__Short exercise__:
Please copy the records from the line with "You are a GUI" through the end of the records, swapping "button" for "control" and leaving everything else unchanged. Leave the pictures out of your answer.

__Data excerpts__:
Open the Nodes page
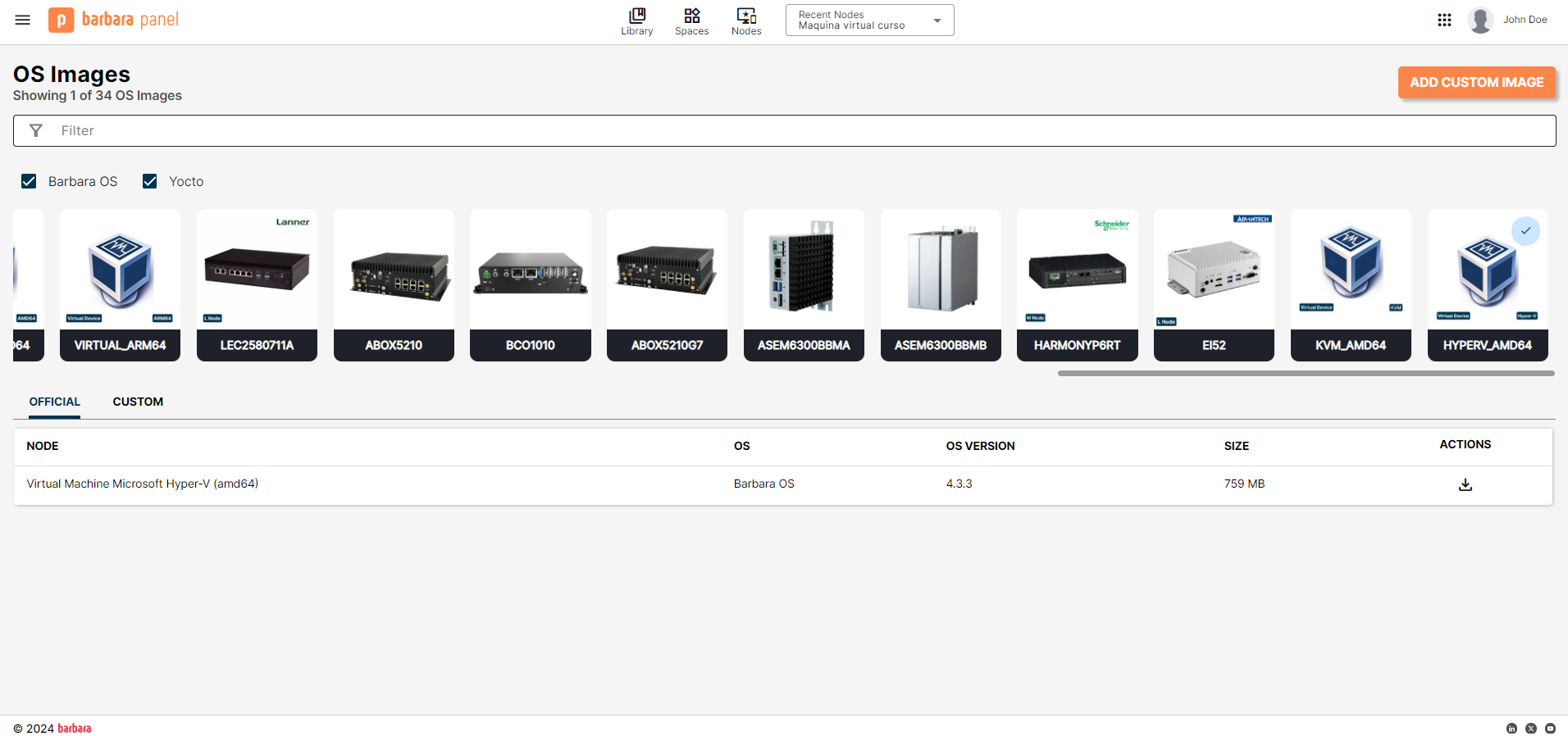point(746,22)
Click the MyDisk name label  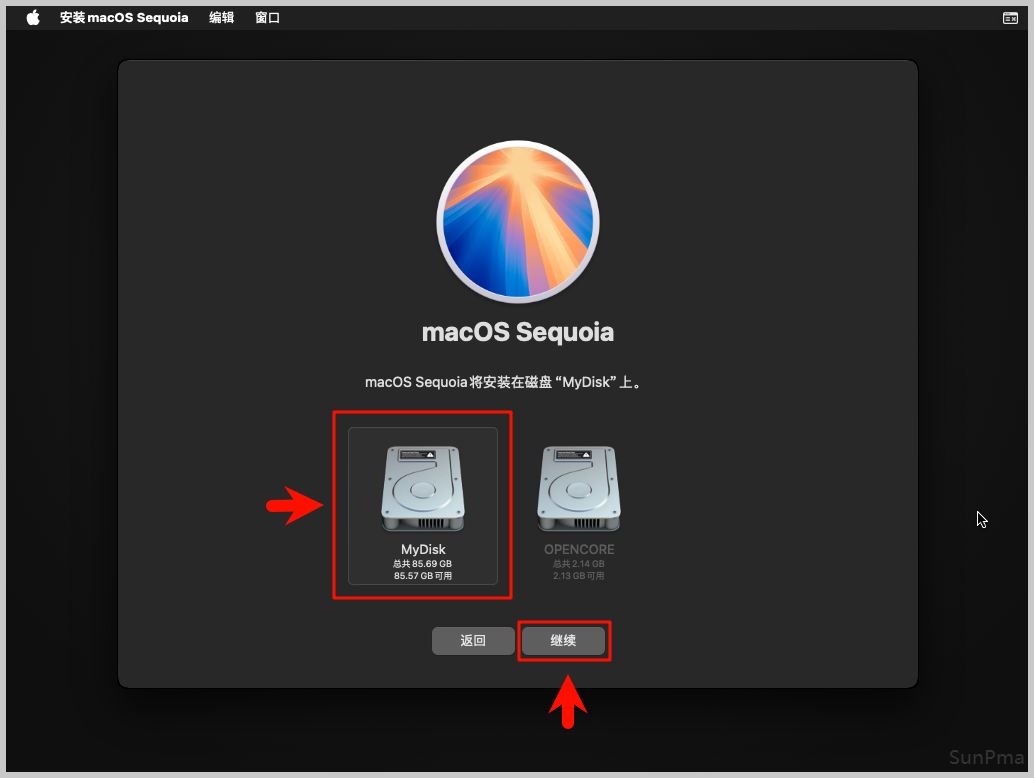click(x=423, y=549)
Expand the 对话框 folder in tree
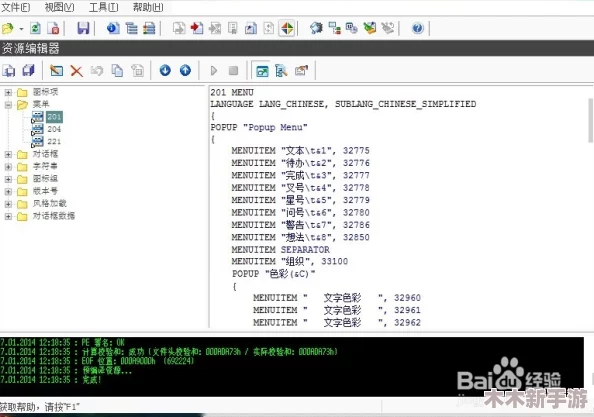This screenshot has width=594, height=417. tap(8, 155)
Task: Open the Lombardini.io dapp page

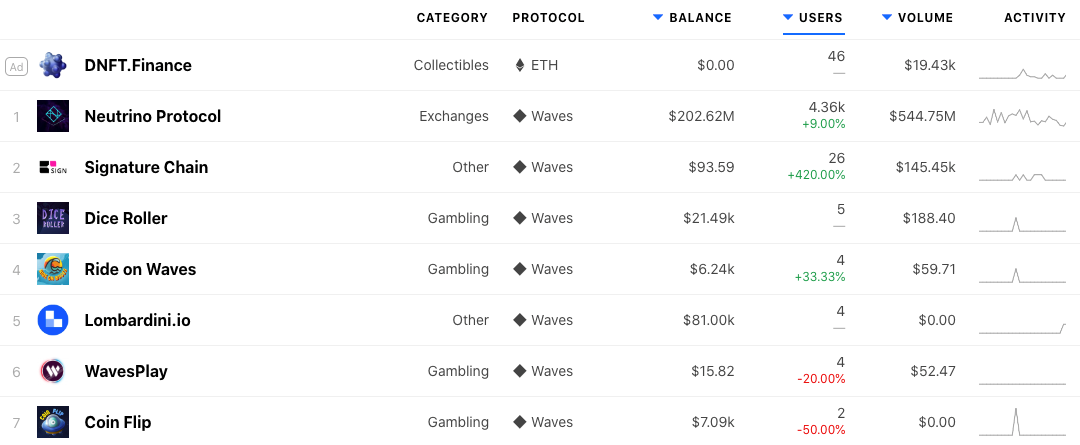Action: click(138, 320)
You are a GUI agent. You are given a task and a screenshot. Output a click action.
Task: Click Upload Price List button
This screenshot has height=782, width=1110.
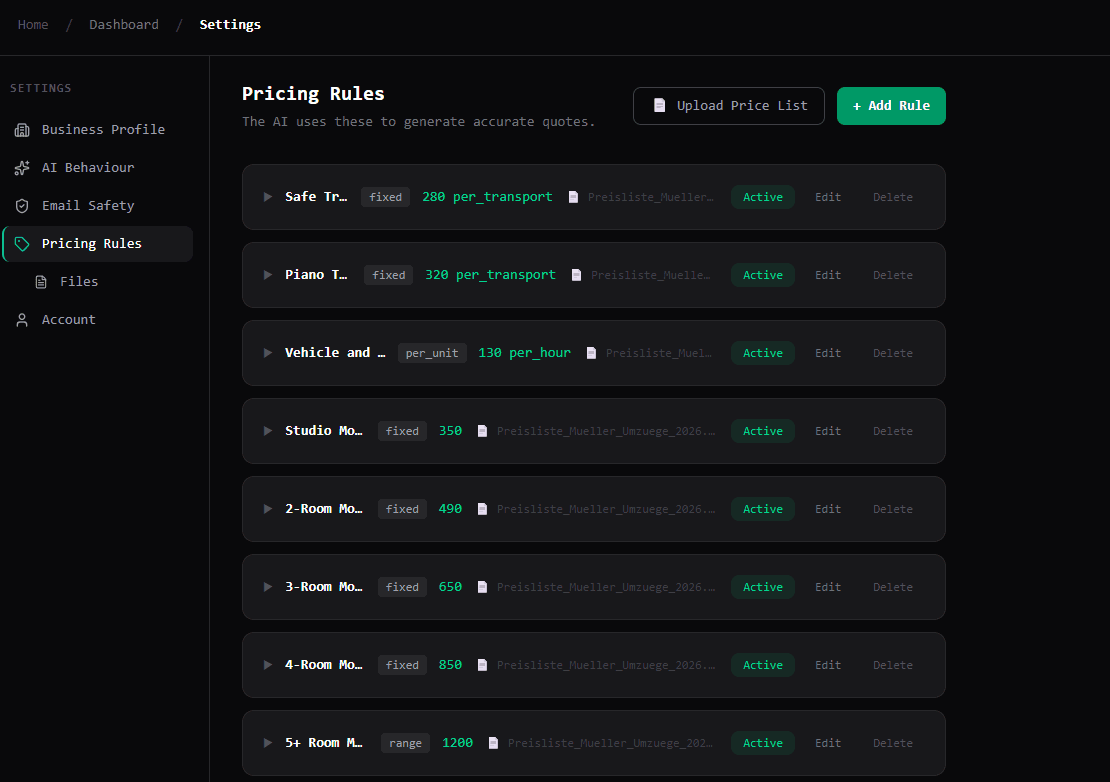click(x=728, y=106)
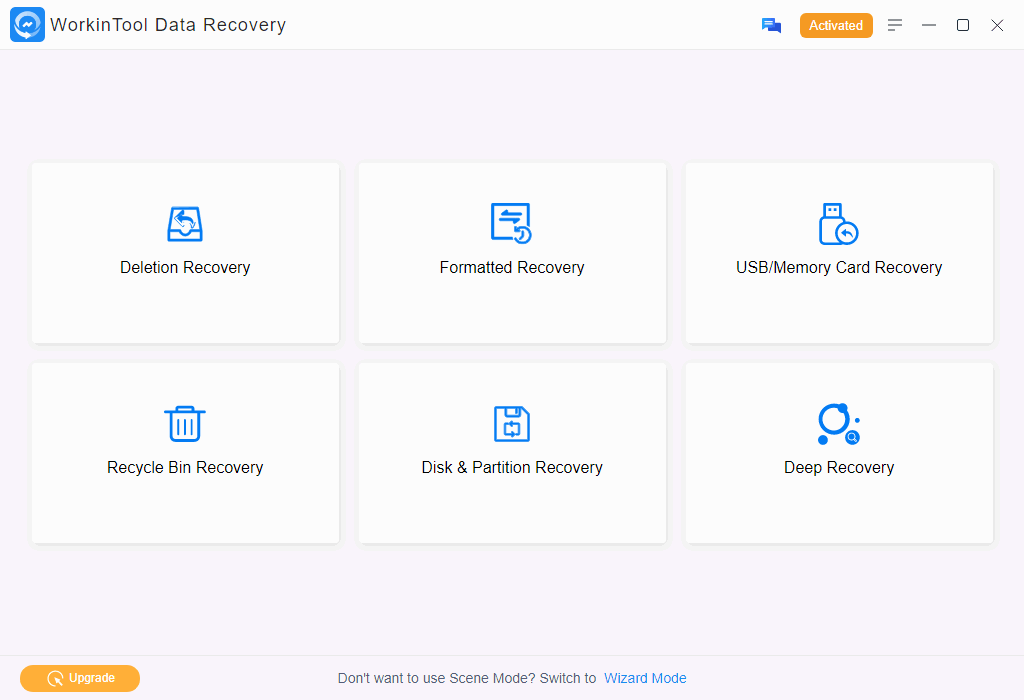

__Final answer__:
You are a GUI agent. You are given a task and a screenshot. Output a click action.
Task: Click Upload Price List control
This screenshot has height=782, width=1110.
click(x=728, y=106)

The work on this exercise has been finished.